**Task to complete**: In how many lines of the material below does the string "should" appear, matching case exactly? Reply with the number alone.
━━━ Records provided ━━━
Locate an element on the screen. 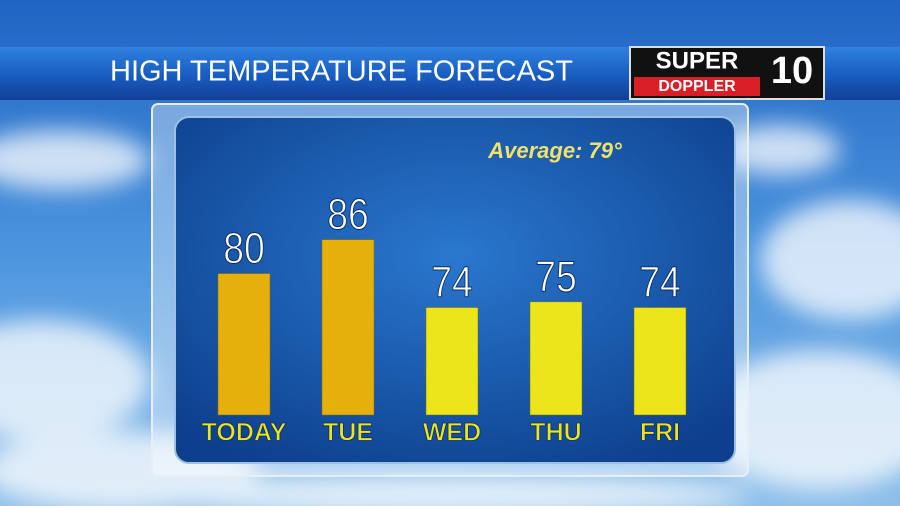  logo-band is located at coordinates (697, 86).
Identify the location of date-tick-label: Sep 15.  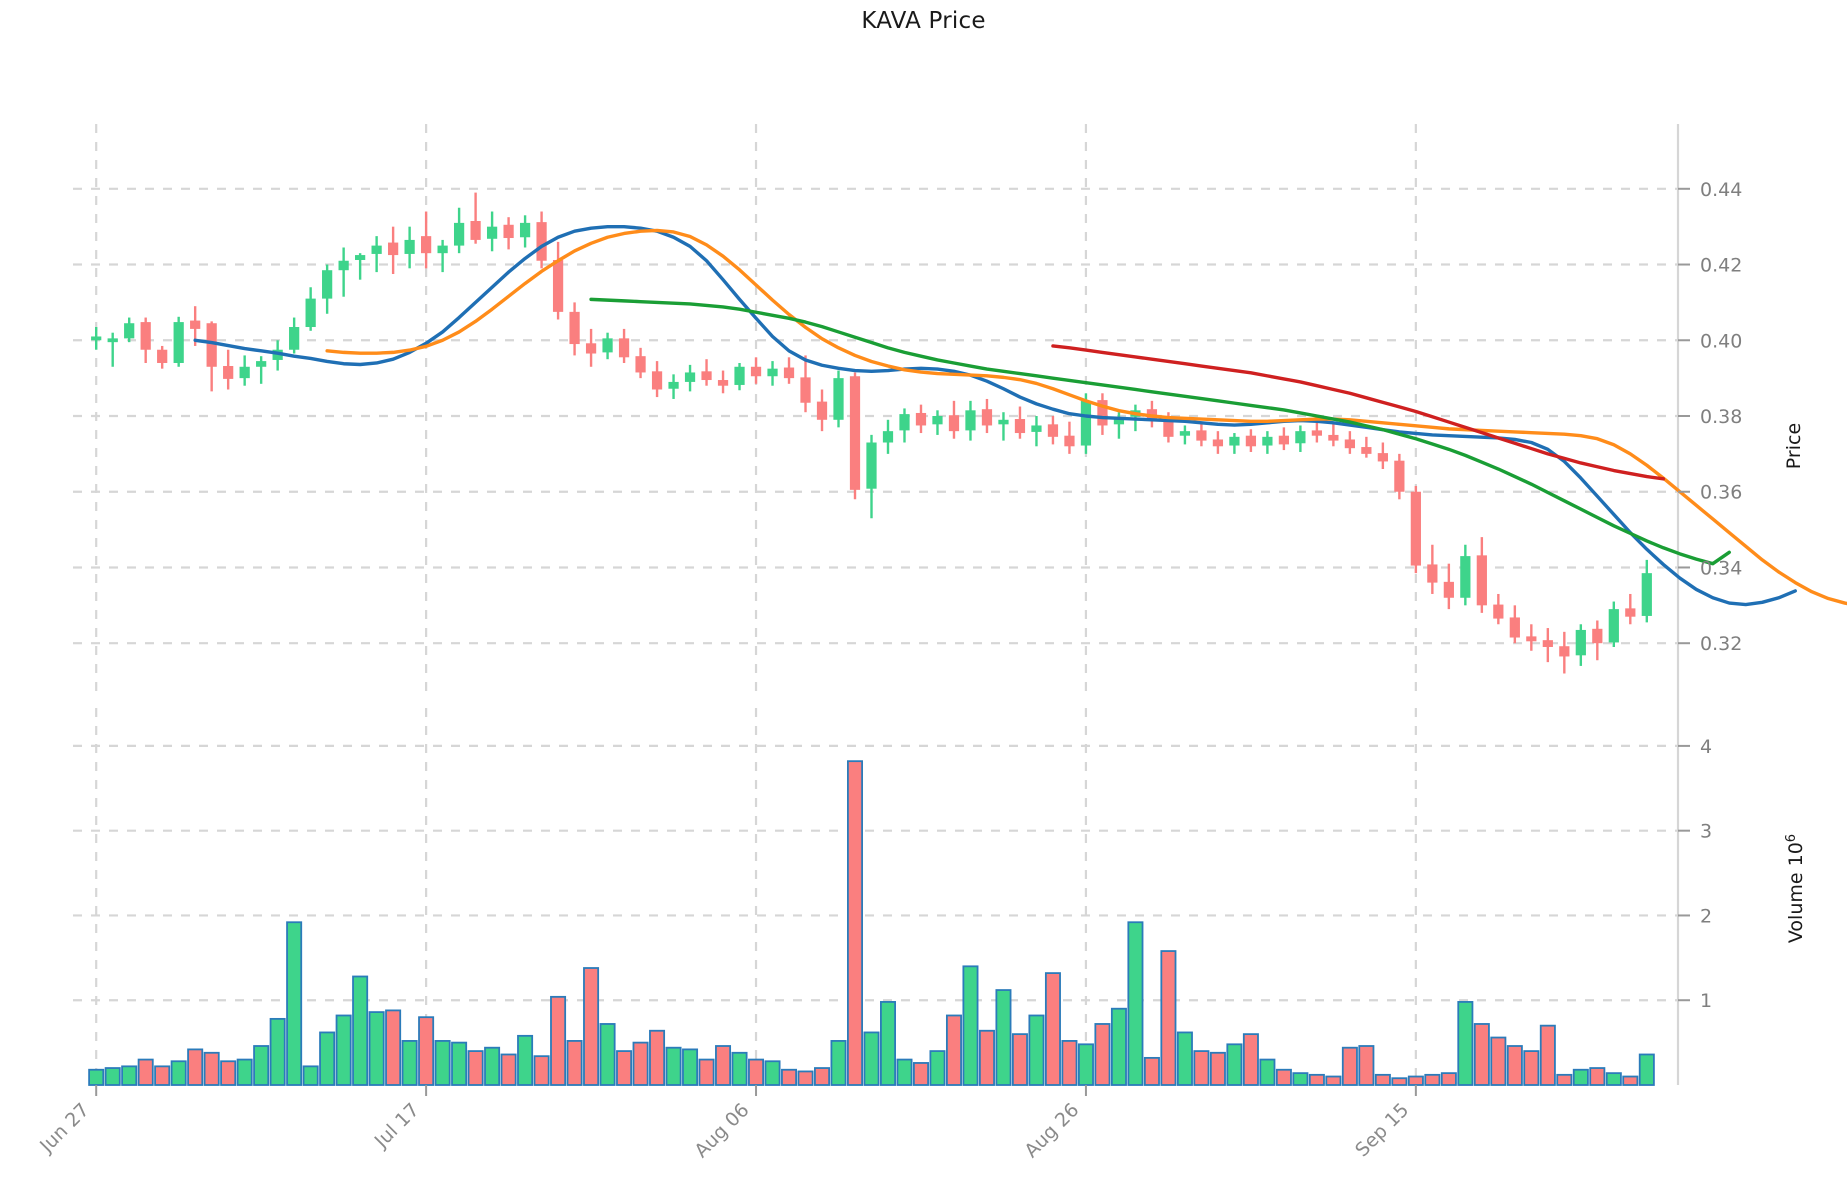
(1382, 1130).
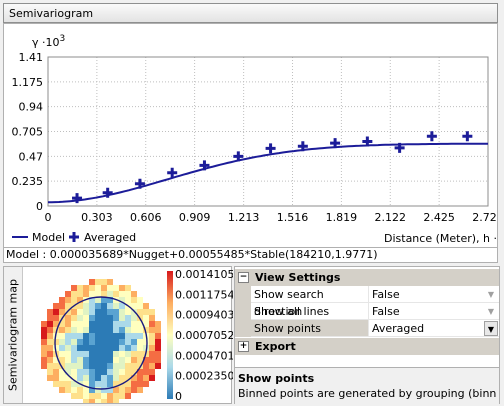 The width and height of the screenshot is (504, 406). I want to click on category-view-settings-label: View Settings, so click(298, 278).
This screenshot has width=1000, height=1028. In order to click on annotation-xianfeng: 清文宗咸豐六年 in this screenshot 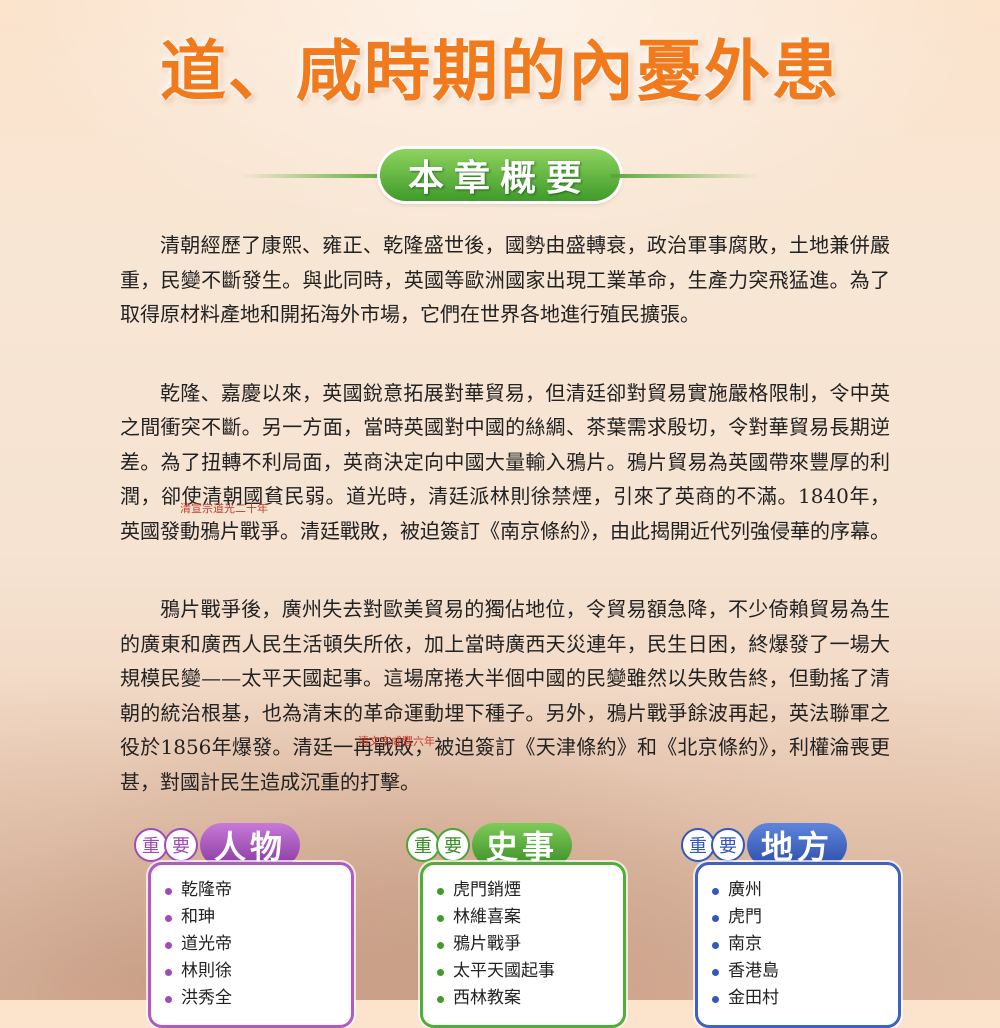, I will do `click(396, 742)`.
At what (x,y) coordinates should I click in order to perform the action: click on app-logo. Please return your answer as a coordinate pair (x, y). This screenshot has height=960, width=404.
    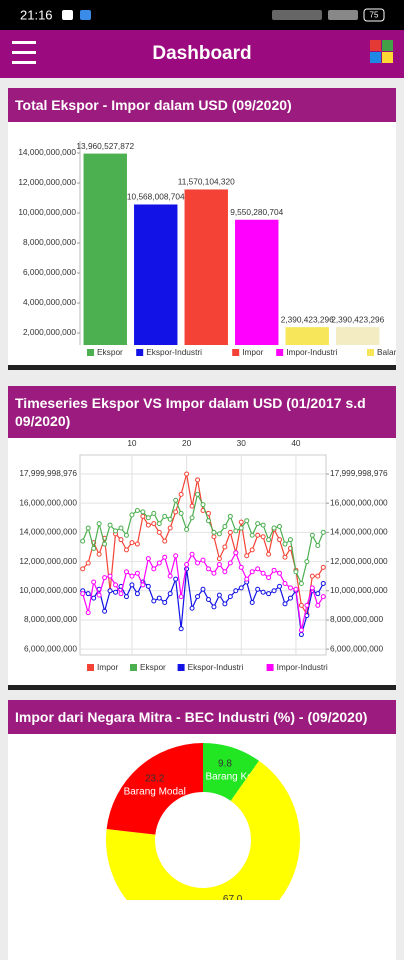
    Looking at the image, I should click on (382, 52).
━━━
**Task answer**: 2